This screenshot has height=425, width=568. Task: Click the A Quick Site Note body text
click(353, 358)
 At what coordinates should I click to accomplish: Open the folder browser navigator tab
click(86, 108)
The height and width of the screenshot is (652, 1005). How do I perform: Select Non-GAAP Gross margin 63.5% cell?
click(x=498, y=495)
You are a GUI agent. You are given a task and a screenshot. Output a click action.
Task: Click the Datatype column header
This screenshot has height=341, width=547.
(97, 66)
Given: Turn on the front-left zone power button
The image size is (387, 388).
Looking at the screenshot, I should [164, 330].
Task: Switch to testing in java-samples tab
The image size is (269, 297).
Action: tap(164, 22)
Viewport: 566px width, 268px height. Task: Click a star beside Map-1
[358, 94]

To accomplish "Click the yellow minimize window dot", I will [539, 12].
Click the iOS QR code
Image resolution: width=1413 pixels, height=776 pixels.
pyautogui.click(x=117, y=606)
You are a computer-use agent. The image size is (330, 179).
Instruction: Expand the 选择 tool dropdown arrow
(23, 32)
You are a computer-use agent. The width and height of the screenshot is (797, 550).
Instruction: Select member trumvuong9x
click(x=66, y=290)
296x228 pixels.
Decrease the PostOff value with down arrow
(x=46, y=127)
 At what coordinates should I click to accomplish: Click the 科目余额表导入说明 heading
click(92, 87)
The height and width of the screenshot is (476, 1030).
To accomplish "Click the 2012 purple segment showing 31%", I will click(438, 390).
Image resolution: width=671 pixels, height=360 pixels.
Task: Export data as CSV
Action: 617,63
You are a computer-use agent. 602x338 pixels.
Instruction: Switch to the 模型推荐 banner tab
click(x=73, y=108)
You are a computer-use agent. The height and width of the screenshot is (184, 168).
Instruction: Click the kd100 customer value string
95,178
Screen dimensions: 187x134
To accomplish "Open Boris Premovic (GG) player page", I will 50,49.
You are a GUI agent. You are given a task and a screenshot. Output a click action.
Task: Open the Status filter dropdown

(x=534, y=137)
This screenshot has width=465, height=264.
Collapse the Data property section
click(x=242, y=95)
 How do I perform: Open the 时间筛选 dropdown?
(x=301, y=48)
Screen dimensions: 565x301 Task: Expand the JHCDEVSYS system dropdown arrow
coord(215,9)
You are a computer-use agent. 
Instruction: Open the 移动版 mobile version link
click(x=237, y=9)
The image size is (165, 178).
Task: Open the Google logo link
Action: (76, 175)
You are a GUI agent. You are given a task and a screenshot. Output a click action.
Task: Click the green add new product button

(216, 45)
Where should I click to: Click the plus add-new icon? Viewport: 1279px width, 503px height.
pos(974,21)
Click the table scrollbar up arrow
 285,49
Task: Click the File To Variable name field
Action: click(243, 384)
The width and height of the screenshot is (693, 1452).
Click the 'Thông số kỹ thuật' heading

_ _ _

→ Task statement
In the material, find each line with the word "computer" and list it.

→ Written solution
You are a computer-use agent. The image size is (330, 179).
You are a computer-use agent. The width and height of the screenshot is (797, 550).
You are a computer-use agent. 602x338 pixels.
You are a computer-use agent. The height and width of the screenshot is (184, 168).
You are a computer-use agent. 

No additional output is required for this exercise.